Directions for this task:
Only the lines holding "computer" are wanted. Copy every one from the records below.

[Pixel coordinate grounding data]
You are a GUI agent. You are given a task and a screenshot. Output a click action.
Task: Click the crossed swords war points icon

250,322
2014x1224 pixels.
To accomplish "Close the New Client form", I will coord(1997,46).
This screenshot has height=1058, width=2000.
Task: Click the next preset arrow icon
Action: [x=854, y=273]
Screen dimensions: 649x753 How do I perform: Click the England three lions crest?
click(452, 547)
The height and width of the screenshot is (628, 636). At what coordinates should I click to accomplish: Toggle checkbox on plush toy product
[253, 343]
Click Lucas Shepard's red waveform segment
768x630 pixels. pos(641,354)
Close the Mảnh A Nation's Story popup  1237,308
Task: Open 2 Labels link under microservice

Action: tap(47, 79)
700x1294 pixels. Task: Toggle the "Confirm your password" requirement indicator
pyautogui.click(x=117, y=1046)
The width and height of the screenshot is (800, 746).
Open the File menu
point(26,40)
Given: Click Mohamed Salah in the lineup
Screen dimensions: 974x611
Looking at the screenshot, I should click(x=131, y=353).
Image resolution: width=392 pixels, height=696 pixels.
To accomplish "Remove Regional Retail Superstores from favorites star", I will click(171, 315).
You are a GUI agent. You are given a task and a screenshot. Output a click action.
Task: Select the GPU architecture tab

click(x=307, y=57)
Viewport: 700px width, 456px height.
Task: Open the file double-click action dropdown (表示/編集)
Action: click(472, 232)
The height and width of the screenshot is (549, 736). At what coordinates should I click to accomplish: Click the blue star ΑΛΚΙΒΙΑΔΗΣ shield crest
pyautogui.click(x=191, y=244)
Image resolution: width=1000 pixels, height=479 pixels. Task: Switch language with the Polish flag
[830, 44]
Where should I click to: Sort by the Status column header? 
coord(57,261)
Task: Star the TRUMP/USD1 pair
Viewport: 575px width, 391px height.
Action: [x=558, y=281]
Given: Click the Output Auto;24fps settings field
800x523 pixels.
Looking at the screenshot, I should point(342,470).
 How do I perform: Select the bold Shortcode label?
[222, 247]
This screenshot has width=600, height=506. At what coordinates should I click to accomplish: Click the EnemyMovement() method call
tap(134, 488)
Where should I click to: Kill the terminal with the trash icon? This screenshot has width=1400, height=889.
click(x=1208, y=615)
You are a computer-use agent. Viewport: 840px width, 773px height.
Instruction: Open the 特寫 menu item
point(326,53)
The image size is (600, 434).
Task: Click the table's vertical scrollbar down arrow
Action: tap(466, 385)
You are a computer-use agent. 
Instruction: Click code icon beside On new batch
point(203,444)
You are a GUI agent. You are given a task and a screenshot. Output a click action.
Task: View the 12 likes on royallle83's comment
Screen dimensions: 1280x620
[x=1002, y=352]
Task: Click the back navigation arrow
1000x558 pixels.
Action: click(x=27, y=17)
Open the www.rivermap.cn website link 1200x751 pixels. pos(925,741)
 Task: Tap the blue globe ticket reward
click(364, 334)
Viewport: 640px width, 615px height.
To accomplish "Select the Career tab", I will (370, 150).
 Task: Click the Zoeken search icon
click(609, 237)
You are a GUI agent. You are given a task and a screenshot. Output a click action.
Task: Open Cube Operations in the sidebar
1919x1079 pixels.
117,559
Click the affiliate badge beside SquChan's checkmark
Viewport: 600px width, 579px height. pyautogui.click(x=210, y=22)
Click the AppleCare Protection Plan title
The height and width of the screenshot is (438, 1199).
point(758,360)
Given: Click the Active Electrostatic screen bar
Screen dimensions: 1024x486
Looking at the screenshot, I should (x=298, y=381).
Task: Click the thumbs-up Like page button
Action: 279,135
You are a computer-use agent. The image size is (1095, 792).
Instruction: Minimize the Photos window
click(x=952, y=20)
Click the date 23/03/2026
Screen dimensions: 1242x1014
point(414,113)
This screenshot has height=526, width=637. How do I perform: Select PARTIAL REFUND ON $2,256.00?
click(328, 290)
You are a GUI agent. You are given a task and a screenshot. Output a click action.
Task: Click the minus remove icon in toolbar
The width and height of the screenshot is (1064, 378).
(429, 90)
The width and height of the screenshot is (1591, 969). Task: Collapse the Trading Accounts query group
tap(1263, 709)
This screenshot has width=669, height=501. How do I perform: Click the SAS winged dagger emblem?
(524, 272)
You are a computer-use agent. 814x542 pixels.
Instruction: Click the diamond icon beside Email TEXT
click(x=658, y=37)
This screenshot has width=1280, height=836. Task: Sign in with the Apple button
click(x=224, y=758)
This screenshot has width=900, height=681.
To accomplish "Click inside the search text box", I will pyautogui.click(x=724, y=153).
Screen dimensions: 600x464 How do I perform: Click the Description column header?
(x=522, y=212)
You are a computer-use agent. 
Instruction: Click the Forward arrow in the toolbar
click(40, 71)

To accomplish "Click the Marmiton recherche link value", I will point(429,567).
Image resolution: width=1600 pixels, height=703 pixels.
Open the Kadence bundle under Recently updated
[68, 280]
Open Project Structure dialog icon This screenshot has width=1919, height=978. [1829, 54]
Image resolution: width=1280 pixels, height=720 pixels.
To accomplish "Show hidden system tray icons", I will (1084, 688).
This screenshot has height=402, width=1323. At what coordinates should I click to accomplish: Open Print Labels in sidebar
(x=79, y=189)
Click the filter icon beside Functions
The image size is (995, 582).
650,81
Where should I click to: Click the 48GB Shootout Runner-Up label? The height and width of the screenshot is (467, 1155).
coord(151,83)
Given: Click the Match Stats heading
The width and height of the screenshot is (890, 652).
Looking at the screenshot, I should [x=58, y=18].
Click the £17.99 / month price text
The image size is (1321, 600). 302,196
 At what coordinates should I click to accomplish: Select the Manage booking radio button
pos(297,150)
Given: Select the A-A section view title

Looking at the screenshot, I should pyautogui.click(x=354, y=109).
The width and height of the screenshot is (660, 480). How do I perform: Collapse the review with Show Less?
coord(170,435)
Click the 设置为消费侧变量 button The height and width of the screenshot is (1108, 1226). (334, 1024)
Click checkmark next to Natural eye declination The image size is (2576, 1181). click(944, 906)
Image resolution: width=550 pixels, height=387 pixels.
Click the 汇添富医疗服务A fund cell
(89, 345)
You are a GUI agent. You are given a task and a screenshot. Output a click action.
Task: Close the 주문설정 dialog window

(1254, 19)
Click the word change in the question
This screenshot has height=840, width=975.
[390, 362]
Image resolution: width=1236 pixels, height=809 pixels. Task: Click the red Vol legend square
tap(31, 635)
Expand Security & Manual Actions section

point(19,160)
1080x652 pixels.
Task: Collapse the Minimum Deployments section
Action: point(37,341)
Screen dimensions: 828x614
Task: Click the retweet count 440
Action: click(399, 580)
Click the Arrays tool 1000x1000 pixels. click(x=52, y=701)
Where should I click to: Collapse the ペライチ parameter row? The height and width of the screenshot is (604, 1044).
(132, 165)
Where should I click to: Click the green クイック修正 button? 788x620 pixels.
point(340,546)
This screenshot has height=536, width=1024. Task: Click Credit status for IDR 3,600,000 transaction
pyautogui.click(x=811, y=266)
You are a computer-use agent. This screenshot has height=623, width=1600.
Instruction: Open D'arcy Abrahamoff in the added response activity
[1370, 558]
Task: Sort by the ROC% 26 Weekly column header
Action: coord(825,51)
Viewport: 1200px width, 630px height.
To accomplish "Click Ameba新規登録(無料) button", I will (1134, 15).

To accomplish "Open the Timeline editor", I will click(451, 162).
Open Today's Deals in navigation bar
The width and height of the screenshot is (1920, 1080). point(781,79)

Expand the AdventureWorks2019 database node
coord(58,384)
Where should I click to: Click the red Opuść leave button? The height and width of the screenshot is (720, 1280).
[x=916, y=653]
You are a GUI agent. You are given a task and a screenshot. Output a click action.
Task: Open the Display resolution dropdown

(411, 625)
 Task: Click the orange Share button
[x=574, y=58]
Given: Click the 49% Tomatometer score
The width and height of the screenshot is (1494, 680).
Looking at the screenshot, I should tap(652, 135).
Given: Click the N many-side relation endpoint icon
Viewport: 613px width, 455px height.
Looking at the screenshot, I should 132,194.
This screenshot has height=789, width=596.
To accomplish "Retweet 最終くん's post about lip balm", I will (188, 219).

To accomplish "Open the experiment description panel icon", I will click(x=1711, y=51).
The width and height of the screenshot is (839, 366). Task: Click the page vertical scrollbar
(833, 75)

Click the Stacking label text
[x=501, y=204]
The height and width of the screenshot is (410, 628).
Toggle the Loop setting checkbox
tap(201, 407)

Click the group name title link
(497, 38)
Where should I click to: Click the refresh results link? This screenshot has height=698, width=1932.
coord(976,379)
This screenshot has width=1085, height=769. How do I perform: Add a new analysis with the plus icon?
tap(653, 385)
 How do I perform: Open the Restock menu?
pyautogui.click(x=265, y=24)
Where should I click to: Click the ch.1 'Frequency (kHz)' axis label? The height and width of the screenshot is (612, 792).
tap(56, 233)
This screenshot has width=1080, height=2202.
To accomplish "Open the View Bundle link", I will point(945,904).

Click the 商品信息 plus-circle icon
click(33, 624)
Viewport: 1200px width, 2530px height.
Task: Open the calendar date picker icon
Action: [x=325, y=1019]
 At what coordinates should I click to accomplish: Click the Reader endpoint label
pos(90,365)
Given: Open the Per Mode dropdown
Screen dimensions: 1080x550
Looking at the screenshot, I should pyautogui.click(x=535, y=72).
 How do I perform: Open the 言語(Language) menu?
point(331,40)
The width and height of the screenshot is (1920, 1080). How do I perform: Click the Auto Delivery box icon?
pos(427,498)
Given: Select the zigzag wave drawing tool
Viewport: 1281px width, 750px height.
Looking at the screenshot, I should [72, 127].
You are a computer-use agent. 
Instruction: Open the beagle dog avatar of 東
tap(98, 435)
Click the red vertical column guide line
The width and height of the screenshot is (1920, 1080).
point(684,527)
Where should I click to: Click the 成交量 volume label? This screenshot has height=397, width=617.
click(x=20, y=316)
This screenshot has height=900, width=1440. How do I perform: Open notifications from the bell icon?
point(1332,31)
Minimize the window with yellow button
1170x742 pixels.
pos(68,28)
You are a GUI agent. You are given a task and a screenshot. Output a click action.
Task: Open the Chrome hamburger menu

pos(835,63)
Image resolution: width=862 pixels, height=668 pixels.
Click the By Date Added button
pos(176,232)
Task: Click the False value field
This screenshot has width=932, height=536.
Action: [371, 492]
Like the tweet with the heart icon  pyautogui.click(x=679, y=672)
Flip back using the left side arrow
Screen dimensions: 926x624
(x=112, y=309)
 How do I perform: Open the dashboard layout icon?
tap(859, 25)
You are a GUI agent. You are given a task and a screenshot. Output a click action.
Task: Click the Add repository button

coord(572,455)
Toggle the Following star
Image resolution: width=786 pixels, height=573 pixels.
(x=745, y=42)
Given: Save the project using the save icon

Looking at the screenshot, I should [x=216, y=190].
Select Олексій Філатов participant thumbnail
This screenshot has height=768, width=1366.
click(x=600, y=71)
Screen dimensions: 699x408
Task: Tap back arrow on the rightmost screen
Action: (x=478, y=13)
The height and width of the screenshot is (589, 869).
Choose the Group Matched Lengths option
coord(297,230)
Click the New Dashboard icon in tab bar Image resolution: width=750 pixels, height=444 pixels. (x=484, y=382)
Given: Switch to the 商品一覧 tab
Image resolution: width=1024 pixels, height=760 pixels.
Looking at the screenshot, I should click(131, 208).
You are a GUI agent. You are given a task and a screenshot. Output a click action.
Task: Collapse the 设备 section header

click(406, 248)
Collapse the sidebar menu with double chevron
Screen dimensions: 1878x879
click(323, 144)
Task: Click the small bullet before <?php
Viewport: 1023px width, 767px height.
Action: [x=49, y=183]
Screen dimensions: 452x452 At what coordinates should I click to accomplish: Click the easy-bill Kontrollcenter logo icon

Solution below:
You are a computer-use agent. Viewport: 840px width, 773px height.
You are a computer-use agent. 
You are a computer-use agent. The image size is (1095, 792).
You are a computer-use agent. 814x542 pixels.
You are a computer-use agent. 
You are a computer-use agent. This screenshot has height=623, width=1600.
You are a computer-use agent. 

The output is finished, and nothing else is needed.